Begitulah ibuku membawa janin dalam kandungannya, meniggalkan tragedi penyemblihan di desa. Dalam cerita ini, aku tidak bisa menulis kemana ibu membawaku. Ini soal yang sangat peka dan untuk menjaga nama baik sebuah keluarga yang memberi ibu dan janin dalam kandungannya perlindungan.
Tak ada cerita mengenai ayah. Juga tidak pernah aku latah bertanya tentang ayah. Ketika kanak-kanak, tidak berpikir jauh tentang seorang ayah karena bagiku tidak semua anak memilikinya.
Dalam dunia binatang, anak-anaknya hanya memiliki ibu yang mengasuh sampai usia tertentu. Karena itu, seorang ibu sudah cukup. Tanpa ayah, hidupku baik-baik saja. Bahagia. Ketika ada yang bertanya tentang ayah, aku menjawab biasa saja, bahwa aku tidak punya, tapi aku punya ibu. Sama sekali pertanyaan-pertanyaan tentang ayah tidak pernah mengganggu diriku.
Ketika di SMP untuk pertama kali aku memikirkan ayah karena harus mengisi biodata siswa baru. Maka kutanya ibu. Pun diberitahu nama ayahku, I Made Wirawan. Aku tulis nama ini di formulir. Setelah itu aku tidak peduli.
Sampai suatu hari guru sejarah mengajar di kelas dan berkisah tentang tragedi dan darah. Aku mulai ragu. Jangan-jangan ayahku anggota partai terlarang. Lalu dibunuh oleh algojo bercadar hitam. Jadi, karena inikah ibu tidak pernah bercerita tentang ayah?
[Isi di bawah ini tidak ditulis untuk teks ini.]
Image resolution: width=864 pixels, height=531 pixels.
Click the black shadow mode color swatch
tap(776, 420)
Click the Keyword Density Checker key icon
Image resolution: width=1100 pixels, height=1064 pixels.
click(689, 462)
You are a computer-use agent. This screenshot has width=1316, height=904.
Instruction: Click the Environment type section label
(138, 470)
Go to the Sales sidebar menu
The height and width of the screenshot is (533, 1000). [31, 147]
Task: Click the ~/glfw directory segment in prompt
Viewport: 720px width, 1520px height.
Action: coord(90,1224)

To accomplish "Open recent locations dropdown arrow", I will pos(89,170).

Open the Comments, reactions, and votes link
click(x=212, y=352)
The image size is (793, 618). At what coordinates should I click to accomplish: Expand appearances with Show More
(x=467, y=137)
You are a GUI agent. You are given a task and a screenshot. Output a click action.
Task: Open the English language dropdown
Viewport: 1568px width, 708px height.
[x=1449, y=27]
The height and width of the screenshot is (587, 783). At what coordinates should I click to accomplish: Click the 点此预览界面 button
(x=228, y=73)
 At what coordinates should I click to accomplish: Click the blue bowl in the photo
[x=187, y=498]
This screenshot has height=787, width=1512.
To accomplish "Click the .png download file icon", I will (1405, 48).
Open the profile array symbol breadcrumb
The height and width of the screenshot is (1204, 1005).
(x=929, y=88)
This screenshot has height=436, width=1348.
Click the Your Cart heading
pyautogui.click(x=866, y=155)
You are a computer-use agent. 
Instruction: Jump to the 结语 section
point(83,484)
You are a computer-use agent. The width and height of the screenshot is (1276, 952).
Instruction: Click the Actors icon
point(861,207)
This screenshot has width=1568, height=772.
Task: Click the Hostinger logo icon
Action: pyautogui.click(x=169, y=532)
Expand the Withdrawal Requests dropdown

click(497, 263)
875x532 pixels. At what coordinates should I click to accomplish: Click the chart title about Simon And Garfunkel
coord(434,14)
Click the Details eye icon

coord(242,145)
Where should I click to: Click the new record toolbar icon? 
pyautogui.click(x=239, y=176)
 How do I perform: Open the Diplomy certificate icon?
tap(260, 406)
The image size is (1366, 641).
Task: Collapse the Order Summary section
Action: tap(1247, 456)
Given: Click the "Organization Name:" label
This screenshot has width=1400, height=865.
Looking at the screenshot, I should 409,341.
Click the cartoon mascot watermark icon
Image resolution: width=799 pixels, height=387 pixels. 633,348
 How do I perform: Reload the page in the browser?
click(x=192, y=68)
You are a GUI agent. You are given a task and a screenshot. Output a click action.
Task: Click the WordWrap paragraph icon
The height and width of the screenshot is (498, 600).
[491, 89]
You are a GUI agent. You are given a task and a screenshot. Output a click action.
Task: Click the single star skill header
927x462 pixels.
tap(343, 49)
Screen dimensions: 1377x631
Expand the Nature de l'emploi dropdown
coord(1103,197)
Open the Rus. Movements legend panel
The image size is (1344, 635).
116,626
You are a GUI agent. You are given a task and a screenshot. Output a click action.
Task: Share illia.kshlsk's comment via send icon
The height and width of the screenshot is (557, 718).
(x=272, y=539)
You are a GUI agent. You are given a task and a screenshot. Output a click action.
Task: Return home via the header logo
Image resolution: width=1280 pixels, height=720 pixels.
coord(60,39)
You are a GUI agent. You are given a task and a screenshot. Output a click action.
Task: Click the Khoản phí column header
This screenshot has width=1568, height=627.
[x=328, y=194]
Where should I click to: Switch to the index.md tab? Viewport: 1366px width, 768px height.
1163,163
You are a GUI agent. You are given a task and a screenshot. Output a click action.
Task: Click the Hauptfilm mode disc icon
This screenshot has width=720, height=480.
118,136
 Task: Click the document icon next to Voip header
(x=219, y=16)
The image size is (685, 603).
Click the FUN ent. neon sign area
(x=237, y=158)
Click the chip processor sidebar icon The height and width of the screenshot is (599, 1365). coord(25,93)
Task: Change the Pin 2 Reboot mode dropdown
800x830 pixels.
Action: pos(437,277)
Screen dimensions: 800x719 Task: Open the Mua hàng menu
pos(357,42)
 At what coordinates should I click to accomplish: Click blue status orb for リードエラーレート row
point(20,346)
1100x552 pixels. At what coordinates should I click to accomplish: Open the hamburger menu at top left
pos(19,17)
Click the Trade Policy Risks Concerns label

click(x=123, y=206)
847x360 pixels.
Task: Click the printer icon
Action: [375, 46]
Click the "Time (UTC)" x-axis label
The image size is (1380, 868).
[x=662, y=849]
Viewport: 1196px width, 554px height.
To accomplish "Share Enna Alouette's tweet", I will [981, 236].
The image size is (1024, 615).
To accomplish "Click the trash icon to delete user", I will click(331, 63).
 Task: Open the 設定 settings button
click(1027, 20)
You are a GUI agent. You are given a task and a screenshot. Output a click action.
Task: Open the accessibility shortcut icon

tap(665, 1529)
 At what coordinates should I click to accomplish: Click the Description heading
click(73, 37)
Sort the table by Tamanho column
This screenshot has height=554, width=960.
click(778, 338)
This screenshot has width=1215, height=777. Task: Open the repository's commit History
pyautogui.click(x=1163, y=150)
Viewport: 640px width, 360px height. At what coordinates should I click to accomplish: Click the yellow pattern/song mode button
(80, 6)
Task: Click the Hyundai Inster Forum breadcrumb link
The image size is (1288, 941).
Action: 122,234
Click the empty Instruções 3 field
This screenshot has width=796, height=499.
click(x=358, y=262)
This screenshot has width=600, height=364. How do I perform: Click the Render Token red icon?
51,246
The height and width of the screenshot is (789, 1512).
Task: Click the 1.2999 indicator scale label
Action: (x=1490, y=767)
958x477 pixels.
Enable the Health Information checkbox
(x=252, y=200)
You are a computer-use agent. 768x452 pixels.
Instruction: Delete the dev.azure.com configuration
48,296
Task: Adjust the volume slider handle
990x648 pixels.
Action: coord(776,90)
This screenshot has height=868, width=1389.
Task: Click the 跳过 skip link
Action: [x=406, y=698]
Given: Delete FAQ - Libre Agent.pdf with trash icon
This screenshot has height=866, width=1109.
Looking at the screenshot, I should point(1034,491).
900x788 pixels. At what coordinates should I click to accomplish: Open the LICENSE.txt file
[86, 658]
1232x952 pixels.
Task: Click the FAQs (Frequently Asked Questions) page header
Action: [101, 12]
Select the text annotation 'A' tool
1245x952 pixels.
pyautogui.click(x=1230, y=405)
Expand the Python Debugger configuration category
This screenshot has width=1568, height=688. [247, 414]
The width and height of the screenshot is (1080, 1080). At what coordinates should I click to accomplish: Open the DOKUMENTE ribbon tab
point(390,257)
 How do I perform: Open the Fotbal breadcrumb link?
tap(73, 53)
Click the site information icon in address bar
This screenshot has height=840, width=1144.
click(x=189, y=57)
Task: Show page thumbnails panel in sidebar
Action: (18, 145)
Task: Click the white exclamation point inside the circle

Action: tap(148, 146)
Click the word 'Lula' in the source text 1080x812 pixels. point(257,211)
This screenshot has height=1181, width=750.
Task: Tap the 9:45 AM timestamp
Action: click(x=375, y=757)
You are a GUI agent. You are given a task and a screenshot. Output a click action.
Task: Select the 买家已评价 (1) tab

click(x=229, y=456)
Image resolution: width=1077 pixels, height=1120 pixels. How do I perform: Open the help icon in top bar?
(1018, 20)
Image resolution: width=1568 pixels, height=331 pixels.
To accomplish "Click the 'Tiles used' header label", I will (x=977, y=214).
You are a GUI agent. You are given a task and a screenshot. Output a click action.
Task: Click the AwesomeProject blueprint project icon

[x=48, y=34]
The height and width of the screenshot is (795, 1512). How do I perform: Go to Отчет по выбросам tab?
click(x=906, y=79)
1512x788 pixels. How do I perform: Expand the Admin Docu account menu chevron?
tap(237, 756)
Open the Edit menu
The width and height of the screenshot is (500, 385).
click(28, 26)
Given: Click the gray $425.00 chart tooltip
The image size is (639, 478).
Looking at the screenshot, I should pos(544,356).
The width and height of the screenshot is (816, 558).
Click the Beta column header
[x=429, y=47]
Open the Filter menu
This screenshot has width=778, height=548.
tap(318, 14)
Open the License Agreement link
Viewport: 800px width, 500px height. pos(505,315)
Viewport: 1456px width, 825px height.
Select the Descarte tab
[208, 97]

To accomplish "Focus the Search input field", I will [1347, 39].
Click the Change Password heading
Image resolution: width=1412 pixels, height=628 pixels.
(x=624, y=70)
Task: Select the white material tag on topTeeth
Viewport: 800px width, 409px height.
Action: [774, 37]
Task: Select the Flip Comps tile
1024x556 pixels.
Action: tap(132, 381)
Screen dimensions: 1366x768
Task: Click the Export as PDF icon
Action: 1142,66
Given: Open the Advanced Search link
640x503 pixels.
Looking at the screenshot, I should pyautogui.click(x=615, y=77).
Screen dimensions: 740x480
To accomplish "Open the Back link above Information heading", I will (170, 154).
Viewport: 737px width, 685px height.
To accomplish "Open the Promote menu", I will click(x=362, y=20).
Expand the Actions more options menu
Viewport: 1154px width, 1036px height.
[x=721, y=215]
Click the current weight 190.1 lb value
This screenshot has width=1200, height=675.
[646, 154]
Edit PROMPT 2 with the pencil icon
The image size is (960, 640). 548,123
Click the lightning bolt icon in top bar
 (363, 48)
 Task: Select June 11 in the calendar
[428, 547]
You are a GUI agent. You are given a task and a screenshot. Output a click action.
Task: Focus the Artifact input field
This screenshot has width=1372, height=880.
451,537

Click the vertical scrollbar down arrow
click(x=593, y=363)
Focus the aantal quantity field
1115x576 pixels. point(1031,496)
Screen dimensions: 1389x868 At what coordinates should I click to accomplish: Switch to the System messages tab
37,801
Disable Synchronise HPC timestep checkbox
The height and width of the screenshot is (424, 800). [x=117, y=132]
Dan selebihnya aku merasa disudutkan oleh pelajaran sejarah.
Aku pun tidak berani bertanya lebih jauh soal ayah kepada ibu. Aku simpan rapi. Pandangan masa kecilku soal ayah tetap saja tidak membuat aku sedih. Yang mulai masuk di pikiranku tentu saja tragedi berdarah dalam pelajaran sejarah sekolah. Apakah mungkin ayahku menjadi bagian tragedi, bahkan korbannya? Apakah ayahku diseret jeep? Apakah ayahku juga ditebas pedang seorang kokap atau algojo bercadar hitam? Apakah sisa darah di pedang itu juga darah ayahku yang dijilati rame-rame para kokap dalam liturgi penyemblihan tengah malam?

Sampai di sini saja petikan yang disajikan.